When the updated Approved Document L (ADL) building regulations come into force in June, new homes will be required to produce 31% less operational carbon emissions and meet higher fabric efficiency standards. Housebuilders will also need to provide a new Building Regulations England Part L (BREL) report, including photographic evidence of thermal continuity and quality of insulation.
Understandably, this increased level of ‘as-built’ scrutiny is leading social housing providers to consider whether their stock performs as well in the real world, as it does on paper.
For example, all insulation materials have a thermal conductivity ‘lambda’ value. Theoretically, the lower the lambda value, the less heat is lost through the roof or wall. However, a low lambda value becomes meaningless if poor installation compromises the product’s performance.
Rigid boards for instance, can’t adapt to irregular surfaces, so if a wall’s inner leaf is not perfectly uniform and flat, they won’t sit flush against it. By contrast, the flexible structure of Mineral Wool insulation adapts to minor imperfections in the substrate, eliminating air gaps and maintaining thermal performance. As a result, Mineral Wool insulation is easier to install correctly, compared with other mainstream insulants.
We believe that closing the ‘performance gap’ between how buildings are designed and how they are built is the biggest challenge housebuilders will face, in complying with the new ADL requirements. But there’s a bigger picture for social housing providers to consider. The question of ‘real performance’ extends beyond energy efficiency, as regulations also look set to tighten in areas like safety and carbon reduction.
The fire safety of buildings has rightly moved into focus for both housing associations and the Government. The imminent Building Safety Bill 1 will introduce new requirements to ensure more products are safe and establish a New Homes Ombudsman Scheme, empowering homeowners to dispute sub-standard work.
Passive fire safety measures, like insulation, function as part of larger systems, within a building’s cavities, often involving third-party elements, such as fire breaks. As with thermal performance, deviation from the design specification can prevent these systems from living up to their fire-safety credentials. If this happens, the use of combustible materials creates a further level of risk, which is completely avoidable. That’s why non-combustibility is important.
Mineral Wool is non-combustible with the best Euroclass A1 and A2-s1,d0 reaction to fire classifications, so it will not contribute to the development or spread of fire, should it occur. It can also be used for a wide variety of applications, for example Knauf Insulation’s Supafil®, which is a Blown Glass Mineral Wool, DriTherm® Cavity Slab 32, a Cured Glass Mineral Wool that is water repellent and designed for use in external full-fill masonry cavity walls, and Cured Glass Mineral Wool Loft Rolls, which are often used for ‘cold roof’ installations.
Carbon reduction is another high priority for both Government and industry.

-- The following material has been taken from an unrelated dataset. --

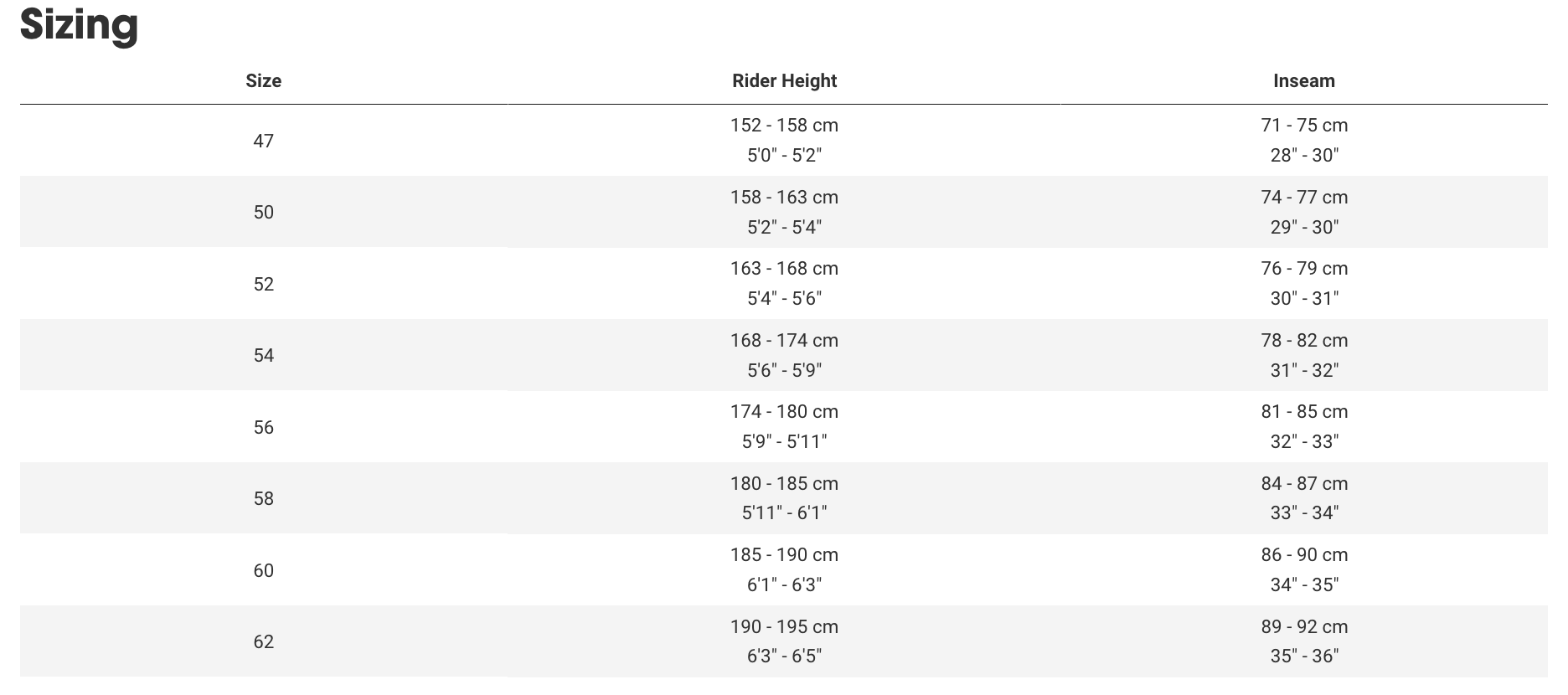Click size 62 row label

The Future Homes Standard has established targets for 2025 and the Royal Institute of British Architects’ 2030 Climate Challenge has recommended that their own 2025 targets are adopted for new builds in design today.2
The need for products which reduce carbon emissions is equally front-of-mind for housing associations, with 74% already drawing up plans for how to make their homes ‘net zero’
But to reach net zero, we need to consider the carbon emissions generated by a building throughout its whole lifecycle, including through the products used and construction process – its embodied carbon. Glass Mineral Wool has the lowest embodied carbon of any mainstream insulation material, helping to reduce a home’s overall carbon footprint.
Whether the goal is ADL compliance, or getting ahead of future regulatory changes, Mineral Wool insulation is the reliable solution. With the added benefits of non-combustibility and acoustic performance, it’s the right choice for building homes that perform in the real world, as well as on paper.